Haider ci viene spesso a trovare. Ha compiuto le sue sortite di luglio a Jesolo (Venezia, quando è stato fatto cittadino onorario dal sindaco ex leghista Renato Martin), a Udine, quindi a Venezia. Ha provocato ogni volta manifestazioni dei centri sociali e del PRC ed anche, in agosto, un intervento del Ministro degli Esteri Dini presso il governo austriaco. L'ultima visita, a sorpresa questa volta, è avvenuta a Trieste a settembre ed ha messo in imbarazzo la giunta di centrosinistra.
Come si spiega questo interesse di Haider per l'Italia? Qual è il fine che si propone? Per poter rispondere a questa domanda dobbiamo compiere qualche passo indietro, per cercare di comprendere chi è Haider.
Haider è fascista?
Haider, capo incontrastato, anche se non più formalmente presidente, del FPÖ austriaco (26,9% alle ultime elezioni del 1999), è il rappresentante di più largo successo di una nuova estrema destra europea che ha fatto la sua prima apparizione in Francia con il Front National di Le Pen, e ha visto poi lo sviluppo del Vlaams Blok fiammingo, del DFP danese, del FRPN norvegese, dell'UDC svizzera, della Lega Nord. Tutti partiti che hanno raggiunto consistenti risultati elettorali (tra il 5% e il 15%) in questi anni. Rimandiamo ad altri materiali che stiamo elaborando per REDS un'analisi più scientifica di queste formazioni, qui ci limitiamo all'essenziale.
La natura della nuova destra europea pone a noi marxisti non poche domande e qualche scossa ad antiche certezze. Per esempio siamo abituati ad interpretare il fascismo ed il nazismo facendo uso delle categorie di "classe" e dunque a interpretarli, a seconda degli autori, dei periodi o delle tradizioni di pensiero, come prodotti del "capitalismo monopolista" o della reazione della "piccola borghesia". Eppure oggi questa estrema destra non può essere considerata come una creazione del grande capitale, dato che i governi europei, certo ben in sintonia con le classi dominanti, si sono coalizzati contro il neogoverno FPÖ-ÖVP decretando persino delle sanzioni.
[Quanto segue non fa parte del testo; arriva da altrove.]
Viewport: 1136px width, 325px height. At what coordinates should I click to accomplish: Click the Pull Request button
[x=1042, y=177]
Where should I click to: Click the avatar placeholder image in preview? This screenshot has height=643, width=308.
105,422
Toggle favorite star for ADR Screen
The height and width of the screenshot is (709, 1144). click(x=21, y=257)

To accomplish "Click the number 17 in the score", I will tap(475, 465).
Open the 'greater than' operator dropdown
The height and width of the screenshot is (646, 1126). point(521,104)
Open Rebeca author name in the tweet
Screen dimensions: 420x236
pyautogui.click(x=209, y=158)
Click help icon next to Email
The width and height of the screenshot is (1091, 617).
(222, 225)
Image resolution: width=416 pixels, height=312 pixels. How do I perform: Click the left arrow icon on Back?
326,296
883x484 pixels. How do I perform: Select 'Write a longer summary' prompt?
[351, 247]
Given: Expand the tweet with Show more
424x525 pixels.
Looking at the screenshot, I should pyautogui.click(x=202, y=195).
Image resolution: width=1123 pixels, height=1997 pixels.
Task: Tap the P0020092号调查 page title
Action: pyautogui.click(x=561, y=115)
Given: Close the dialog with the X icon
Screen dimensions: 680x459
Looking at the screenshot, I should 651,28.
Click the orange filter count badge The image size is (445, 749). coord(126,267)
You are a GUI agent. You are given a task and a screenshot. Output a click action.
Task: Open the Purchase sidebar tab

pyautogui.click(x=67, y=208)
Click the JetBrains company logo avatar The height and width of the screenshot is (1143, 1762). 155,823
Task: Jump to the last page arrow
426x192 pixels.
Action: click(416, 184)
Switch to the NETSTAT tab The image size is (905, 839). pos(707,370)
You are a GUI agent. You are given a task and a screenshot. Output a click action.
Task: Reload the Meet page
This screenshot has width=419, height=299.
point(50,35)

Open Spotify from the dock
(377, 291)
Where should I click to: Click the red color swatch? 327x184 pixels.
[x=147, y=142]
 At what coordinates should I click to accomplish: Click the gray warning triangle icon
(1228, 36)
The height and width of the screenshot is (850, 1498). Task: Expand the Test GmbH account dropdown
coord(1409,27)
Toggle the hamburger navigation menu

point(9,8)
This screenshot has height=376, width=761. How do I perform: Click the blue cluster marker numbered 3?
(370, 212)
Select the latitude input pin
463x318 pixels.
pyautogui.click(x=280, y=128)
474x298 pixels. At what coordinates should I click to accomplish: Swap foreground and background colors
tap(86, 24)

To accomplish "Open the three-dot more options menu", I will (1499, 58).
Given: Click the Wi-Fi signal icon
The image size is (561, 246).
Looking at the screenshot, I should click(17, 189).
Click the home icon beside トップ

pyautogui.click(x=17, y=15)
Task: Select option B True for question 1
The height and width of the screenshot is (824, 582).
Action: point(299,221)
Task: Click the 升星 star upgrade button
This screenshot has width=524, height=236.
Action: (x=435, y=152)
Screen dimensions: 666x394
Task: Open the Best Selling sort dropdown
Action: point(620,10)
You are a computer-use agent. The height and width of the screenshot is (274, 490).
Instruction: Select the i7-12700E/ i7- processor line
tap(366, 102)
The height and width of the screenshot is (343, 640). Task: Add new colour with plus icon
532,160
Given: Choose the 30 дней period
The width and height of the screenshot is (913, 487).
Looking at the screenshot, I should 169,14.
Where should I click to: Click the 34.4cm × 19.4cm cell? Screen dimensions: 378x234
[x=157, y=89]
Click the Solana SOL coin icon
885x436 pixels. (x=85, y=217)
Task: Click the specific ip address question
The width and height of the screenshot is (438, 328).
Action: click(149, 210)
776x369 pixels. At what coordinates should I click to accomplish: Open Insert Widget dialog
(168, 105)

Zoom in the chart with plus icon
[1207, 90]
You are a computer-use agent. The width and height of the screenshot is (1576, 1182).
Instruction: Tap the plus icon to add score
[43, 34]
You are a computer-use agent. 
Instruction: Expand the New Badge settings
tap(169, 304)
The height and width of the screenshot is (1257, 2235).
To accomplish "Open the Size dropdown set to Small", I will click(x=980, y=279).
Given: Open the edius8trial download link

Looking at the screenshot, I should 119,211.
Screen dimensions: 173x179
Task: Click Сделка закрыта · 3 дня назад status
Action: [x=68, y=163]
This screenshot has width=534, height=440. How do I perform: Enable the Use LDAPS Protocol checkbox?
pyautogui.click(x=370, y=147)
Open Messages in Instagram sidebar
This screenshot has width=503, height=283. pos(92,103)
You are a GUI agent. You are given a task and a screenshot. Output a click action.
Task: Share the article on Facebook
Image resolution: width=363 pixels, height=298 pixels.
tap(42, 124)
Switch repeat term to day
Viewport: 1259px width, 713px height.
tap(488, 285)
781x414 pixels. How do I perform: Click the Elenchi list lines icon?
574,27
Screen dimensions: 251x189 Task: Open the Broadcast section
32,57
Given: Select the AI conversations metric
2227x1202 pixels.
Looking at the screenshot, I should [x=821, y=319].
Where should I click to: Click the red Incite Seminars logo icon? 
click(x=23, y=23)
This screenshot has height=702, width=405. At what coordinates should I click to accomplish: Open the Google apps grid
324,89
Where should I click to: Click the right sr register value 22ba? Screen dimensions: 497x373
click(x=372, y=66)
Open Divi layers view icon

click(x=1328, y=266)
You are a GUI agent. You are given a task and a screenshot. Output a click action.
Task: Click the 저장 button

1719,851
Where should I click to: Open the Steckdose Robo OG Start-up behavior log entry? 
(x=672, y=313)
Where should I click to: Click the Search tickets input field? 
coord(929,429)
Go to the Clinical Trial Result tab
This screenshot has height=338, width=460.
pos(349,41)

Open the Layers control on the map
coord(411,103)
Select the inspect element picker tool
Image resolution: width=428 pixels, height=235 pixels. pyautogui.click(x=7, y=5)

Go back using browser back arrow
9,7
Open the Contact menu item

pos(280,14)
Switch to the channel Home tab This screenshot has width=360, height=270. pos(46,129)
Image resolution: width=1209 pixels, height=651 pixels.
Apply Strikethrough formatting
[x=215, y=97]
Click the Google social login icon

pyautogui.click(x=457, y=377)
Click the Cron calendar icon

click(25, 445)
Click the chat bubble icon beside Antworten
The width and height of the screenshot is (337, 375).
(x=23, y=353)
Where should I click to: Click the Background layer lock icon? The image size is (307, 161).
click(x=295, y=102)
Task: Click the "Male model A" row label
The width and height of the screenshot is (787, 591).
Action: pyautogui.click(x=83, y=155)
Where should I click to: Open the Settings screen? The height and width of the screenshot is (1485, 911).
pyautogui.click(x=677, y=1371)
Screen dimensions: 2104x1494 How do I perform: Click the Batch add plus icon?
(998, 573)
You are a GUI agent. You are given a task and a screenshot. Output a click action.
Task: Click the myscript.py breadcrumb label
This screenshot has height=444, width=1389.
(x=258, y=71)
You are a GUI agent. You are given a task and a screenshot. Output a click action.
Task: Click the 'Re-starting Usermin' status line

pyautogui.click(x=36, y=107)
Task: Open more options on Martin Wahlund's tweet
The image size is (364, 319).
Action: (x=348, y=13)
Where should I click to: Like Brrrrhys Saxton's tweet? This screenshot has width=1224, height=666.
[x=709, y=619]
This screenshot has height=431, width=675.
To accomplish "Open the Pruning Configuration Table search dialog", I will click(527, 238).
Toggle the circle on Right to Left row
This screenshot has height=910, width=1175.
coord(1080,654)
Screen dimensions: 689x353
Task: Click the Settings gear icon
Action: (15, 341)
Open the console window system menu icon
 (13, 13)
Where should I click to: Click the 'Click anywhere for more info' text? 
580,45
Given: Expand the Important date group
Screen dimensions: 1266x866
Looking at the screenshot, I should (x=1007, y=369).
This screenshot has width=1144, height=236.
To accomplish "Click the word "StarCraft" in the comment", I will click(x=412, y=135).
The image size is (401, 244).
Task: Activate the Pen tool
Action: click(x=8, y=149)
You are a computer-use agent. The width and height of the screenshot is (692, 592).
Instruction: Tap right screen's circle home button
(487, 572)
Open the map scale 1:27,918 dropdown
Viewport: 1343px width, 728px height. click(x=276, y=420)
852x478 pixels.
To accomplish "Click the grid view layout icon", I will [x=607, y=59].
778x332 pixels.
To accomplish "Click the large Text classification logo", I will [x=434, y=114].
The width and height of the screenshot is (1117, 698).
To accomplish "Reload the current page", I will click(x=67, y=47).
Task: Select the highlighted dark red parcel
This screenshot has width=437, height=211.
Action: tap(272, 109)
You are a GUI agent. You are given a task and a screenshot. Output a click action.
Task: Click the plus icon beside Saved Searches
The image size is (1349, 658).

Quanto alla piccola borghesia, oggi nei Paesi industrialmente avanzati può essere incolpata di ben poco: è una classe in declino costante e già ridotta in alcuni Paesi (USA e Gran Bretagna) al di sotto del 10% della popolazione economicamente attiva, dato che si allarga a macchia d'olio il lavoro dipendente, anche nella sua variante di lavoro "parasubordinato". I lavoratori autonomi e gli artigiani insomma hanno se non i mesi, gli anni contati. Inoltre vari studi testimoniano di come questa destra goda di grande favore nella classe operaia: per rimanere al solo FPÖ, questo è passato da un 4% di voto operaio nel 1979 al 47% del 1999 (quando la socialdemocrazia raggranella il 35%).
Il problema sta proprio nell'utilizzare ai fini dell'analisi una strumentazione teorica che considera solo le classi sociali come attori dei conflitti sociali e politici. Come REDS noi proponiamo invece chiavi di lettura più complesse che tengono conto del fatto che esistono più piani di conflitto sociale, ognuno dei quali caratterizzato da leggi proprie e attori specifici. Uno di questi piani è il conflitto di genere che contrappone da decine di millenni uomini e donne. Un altro piano è la lotta tra le nazioni, che produce tra l'altro "equilibri di dominazione" tra nazionalità dominanti e nazionalità oppresse. Abbiamo già visto in un altro articolo di REDS (E' vero che il capitalismo è xenofobo?) come solo questa chiave di lettura ci possa permettere di comprendere la natura del "razzismo popolare" nei confronti degli immigrati ed anche di individuare gli strumenti che ci consentano di affrontarlo per sconfiggerlo.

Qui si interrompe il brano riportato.